_Supplied data_
-----

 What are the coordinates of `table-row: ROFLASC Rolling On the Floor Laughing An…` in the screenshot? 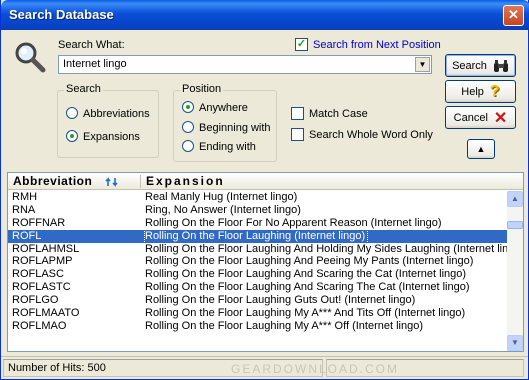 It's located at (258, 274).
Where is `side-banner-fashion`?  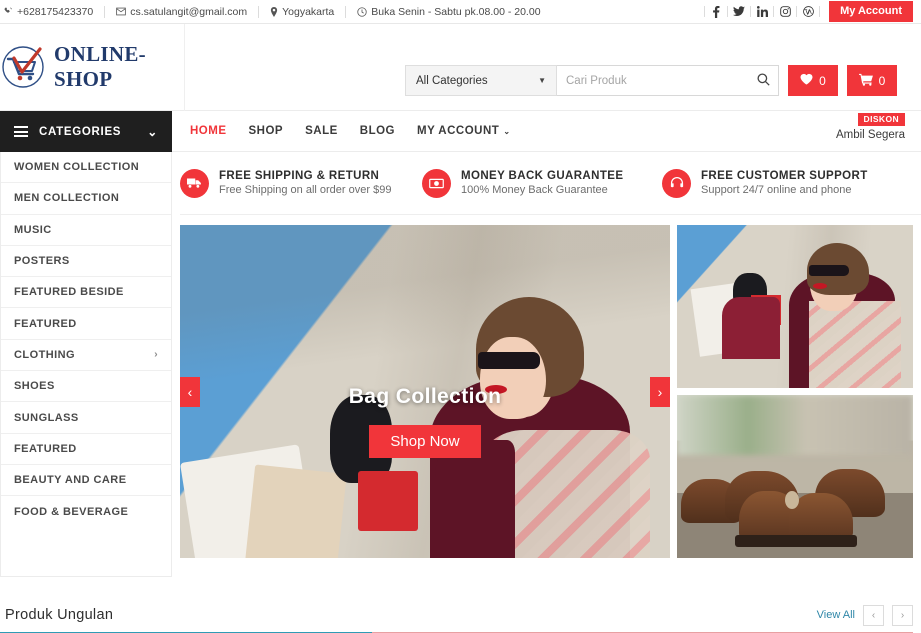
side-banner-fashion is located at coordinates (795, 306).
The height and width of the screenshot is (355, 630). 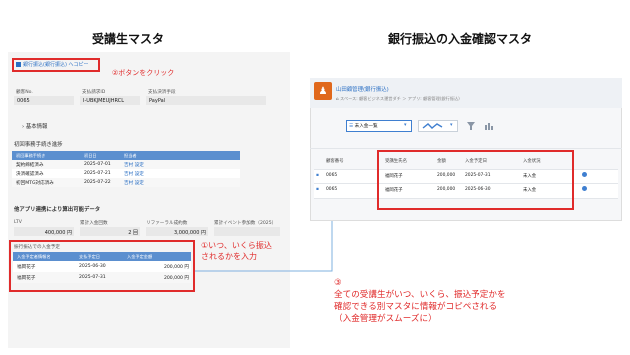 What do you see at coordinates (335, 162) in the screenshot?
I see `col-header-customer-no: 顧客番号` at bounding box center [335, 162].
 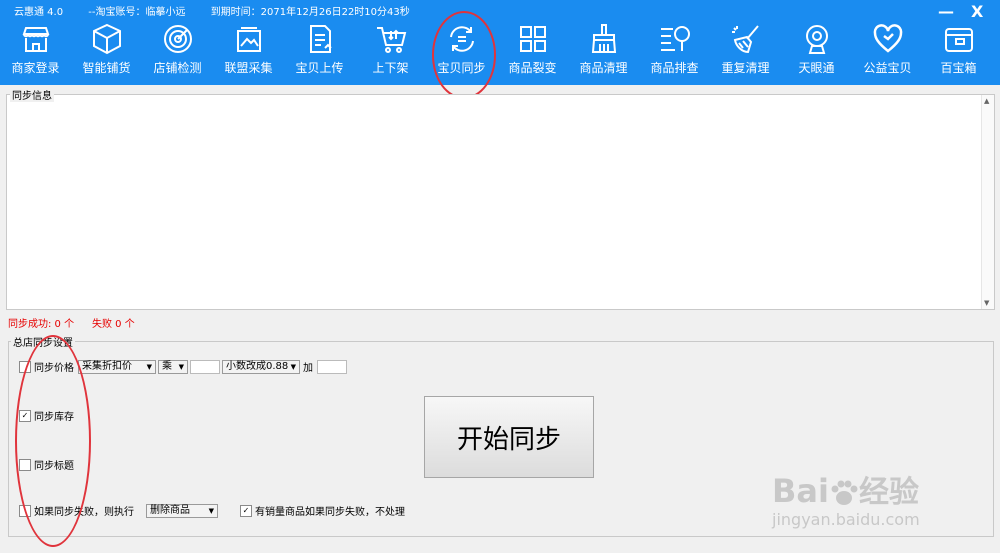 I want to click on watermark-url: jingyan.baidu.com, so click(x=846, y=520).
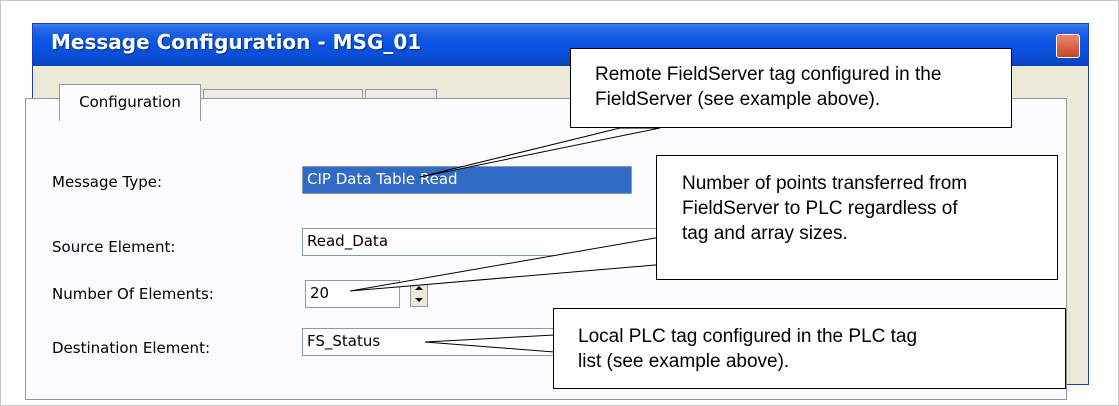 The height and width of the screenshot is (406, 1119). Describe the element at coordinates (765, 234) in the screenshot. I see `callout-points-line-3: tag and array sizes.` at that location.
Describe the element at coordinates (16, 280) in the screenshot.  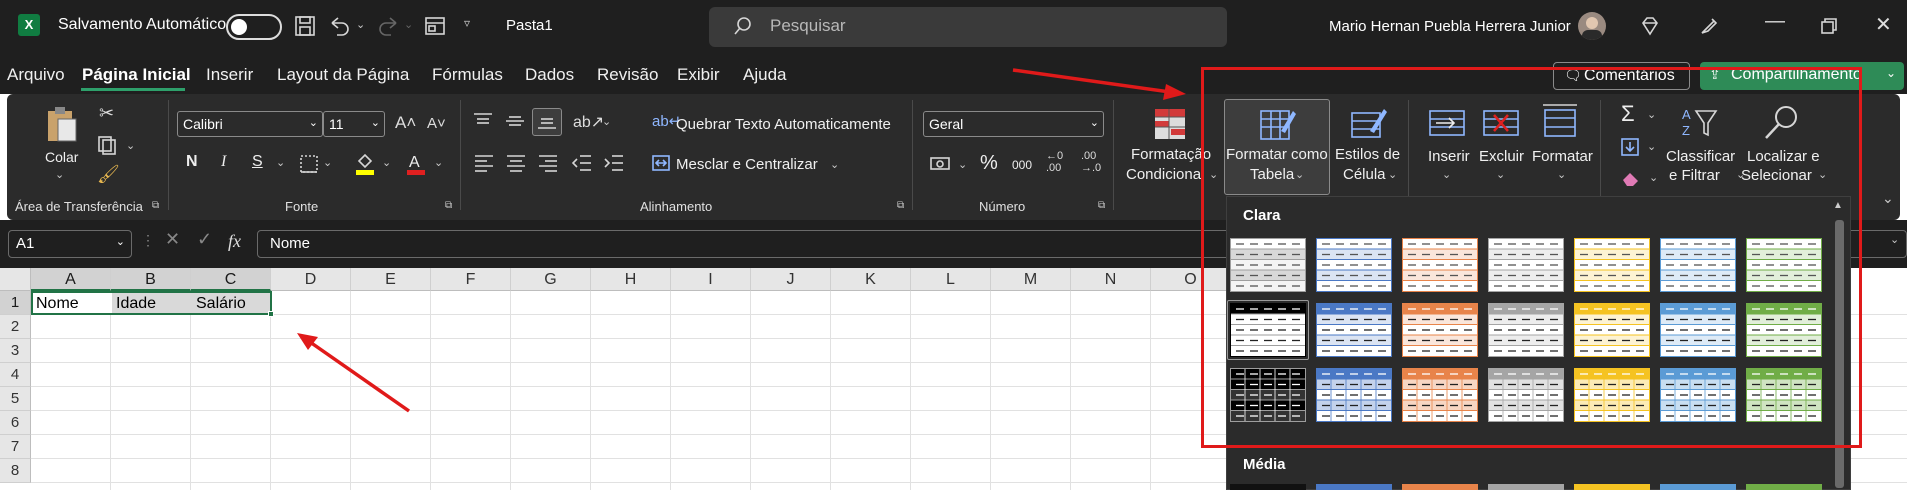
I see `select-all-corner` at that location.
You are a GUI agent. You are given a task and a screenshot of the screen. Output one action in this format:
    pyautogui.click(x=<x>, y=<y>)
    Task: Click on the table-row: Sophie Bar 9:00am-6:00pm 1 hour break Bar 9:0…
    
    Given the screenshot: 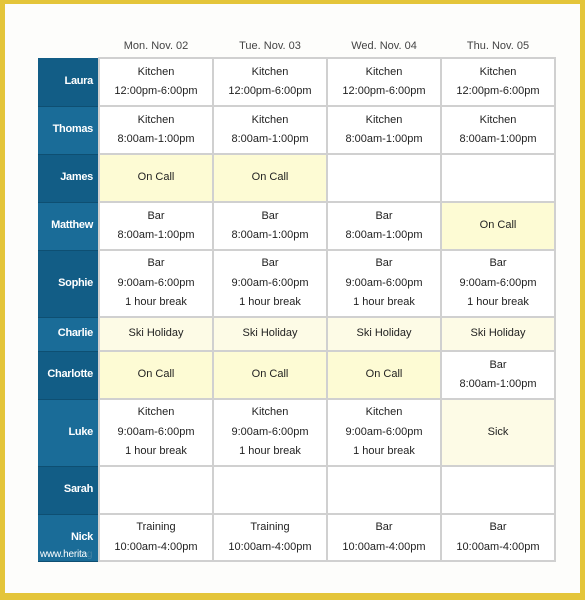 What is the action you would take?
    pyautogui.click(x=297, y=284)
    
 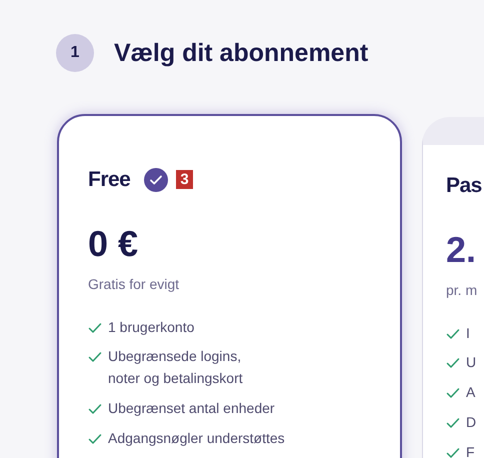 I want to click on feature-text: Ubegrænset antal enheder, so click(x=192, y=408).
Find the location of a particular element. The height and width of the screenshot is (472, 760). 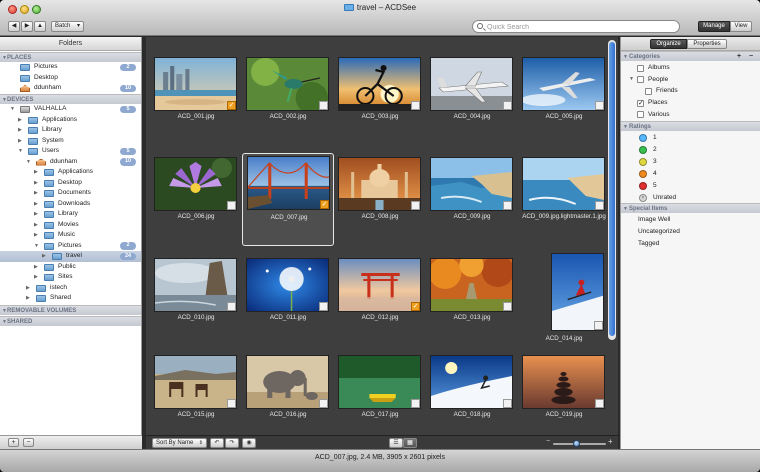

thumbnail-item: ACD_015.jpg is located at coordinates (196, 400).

-----

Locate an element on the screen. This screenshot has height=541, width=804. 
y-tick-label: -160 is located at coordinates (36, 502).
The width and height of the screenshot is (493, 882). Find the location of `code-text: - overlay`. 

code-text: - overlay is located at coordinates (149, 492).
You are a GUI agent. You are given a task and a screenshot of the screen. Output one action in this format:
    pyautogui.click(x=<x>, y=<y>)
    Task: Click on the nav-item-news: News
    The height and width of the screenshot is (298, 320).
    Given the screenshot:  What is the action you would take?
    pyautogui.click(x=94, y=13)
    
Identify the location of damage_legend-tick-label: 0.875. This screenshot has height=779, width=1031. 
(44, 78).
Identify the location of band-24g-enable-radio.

-----

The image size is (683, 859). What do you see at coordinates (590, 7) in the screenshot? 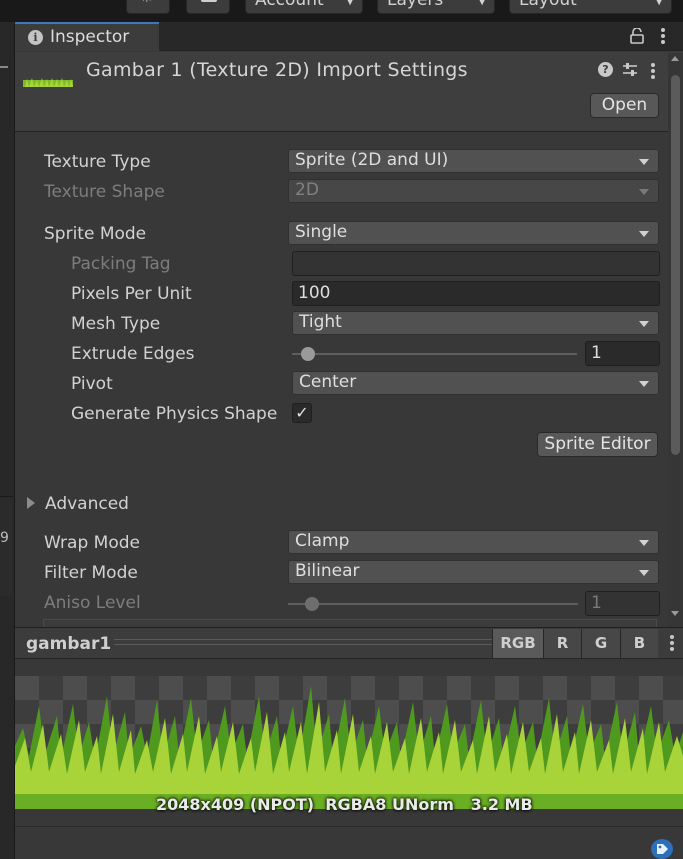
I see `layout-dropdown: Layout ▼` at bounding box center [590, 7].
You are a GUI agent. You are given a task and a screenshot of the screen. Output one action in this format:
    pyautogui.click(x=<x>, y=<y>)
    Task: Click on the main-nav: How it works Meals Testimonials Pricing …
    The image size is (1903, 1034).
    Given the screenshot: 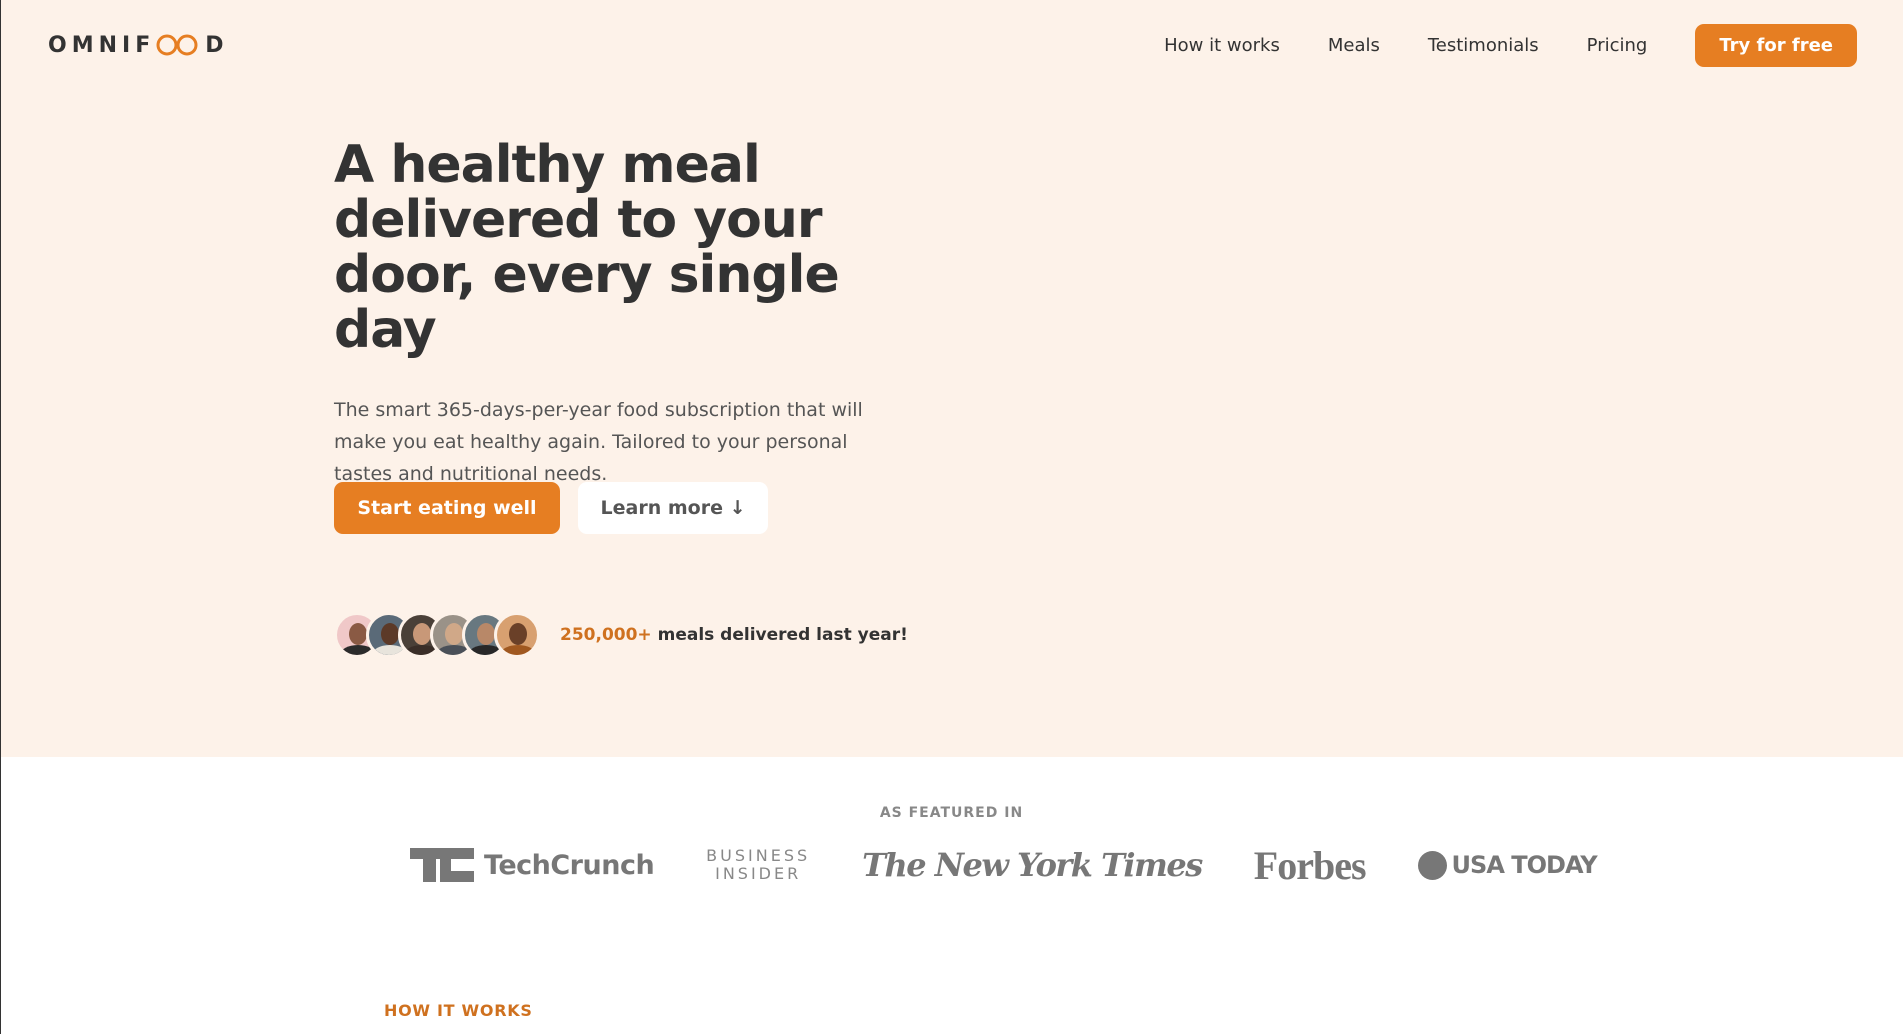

-----

_Task item_
Rewrite the part of the items that opens with the line containing "Find the location of a" and closes with the line containing "thumbnail-item: ACD_015.jpg is", replacing "particular element" with "specific element" and changing nothing else. Give only those lines, and leave the pictures out.

_Response for this exercise_
Find the location of a specific element. The height and width of the screenshot is (472, 760). 

thumbnail-item: ACD_015.jpg is located at coordinates (196, 400).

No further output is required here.